A backend engineering project that incrementally builds a high-throughput, fault-aware notification processing system, evolving from in-memory queues to cloud-native distributed infrastructure.

The project is developed phase by phase to mirror how real production systems are designed, stressed, and hardened under load.


Problem Statement

Notification systems (OTP, alerts, marketing messages) must handle:

  • Sudden traffic spikes
  • Slow or failing downstream providers
  • Backpressure without crashing
  • Eventual retries and dead-letter handling

Synchronous processing breaks under load.

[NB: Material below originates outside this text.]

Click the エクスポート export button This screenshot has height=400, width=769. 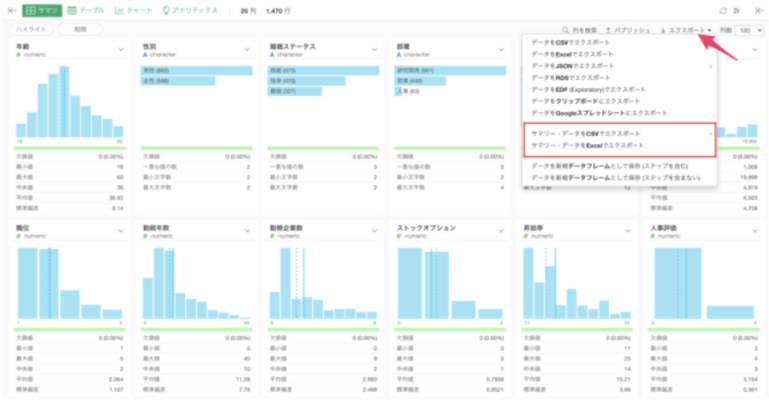[x=686, y=30]
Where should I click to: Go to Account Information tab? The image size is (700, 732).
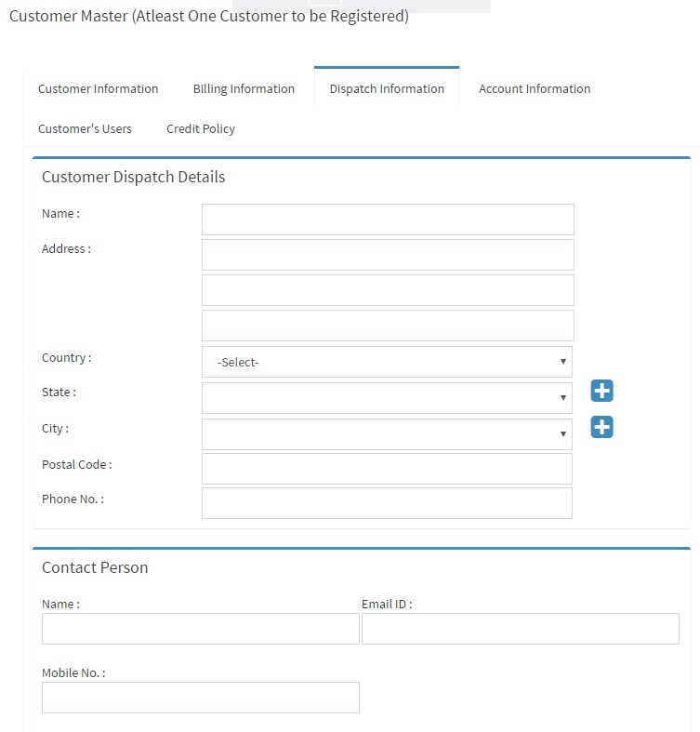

This project focuses on decoupling ingestion from processing and progressively introducing reliability and scale.


Phase 1 — Minimal Asynchronous Decoupling (Completed)

The system accepts notification requests and places them into a bounded in-memory queue, returning immediately to the client without blocking on processing.


Phase 1 Architecture

Client
  |
  v
POST /notification
  |
  v
NotificationController
  |
  v
InMemoryNotificationQueue (BlockingQueue, bounded)

Core Design (Phase 1)

Asynchronous Ingestion

  • Requests are accepted via REST
  • Notifications are enqueued, not processed synchronously
  • This prevents slow consumers from impacting API latency

Bounded Queue (Backpressure)

  • LinkedBlockingQueue with fixed capacity
  • When full, requests are explicitly rejected
  • Prevents unbounded memory growth

This mimics how real systems behave under overload.


API

POST /notification

Request

{
  "type": "EMAIL",
  "recipient": "user@test.com",
  "message": "Hello"
}

Responses

  • 202 Accepted → notification queued
  • 429 Too Many Requests → system overloaded (queue full)

Load Testing (Phase 1)

A custom Java-based load simulator was used to stress the ingestion layer.

Test Configuration

  • Total requests: 10,000
  • Max concurrent in-flight requests: 50
  • Queue capacity: 1,000
  • No consumer draining the queue

Result

========== LOAD TEST RESULT ==========
Total Requests: 10000
Accepted (2xx): 1455
Rejected (429): 8545
Errors: 0
Time Taken(ms): 3398
Throughput (req/sec): ~2942

Observations

  • Ingestion remained stable under burst traffic
  • System rejected excess load gracefully
  • No thread exhaustion or application crashes
  • Backpressure behavior is visible and intentional

This validates the producer–consumer decoupling model.


What Phase 1 Demonstrates

  • Producer–Consumer pattern
  • Asynchronous request handling
  • Explicit overload protection
  • Stable ingestion under high traffic

Phase-2 Architecture

Client
  |
  v
POST /notification
  |
  v
NotificationController
  |
  v
InMemoryNotificationQueue (bounded)
  |
  v
NotificationDispatcher (single thread)
  |
  v
WorkerPool (ThreadPoolExecutor, bounded)
  |
  v
Notification Processing

This architecture directly maps to:

  • Kafka consumer group model
  • SQS poller + ECS worker tasks
  • RabbitMQ worker queues

Core Design Evolution

Phase-1: Asynchronous Ingestion

  • Requests are accepted via REST
  • Notifications are enqueued, not processed synchronously
  • API latency remains stable even if processing is slow

Phase-1 Backpressure

  • Bounded queue prevents memory blow-up
  • Queue full → HTTP 429 Too Many Requests
  • Overload is explicit, not silent

Phase-2: Dispatcher + Worker Pool (Critical Upgrade)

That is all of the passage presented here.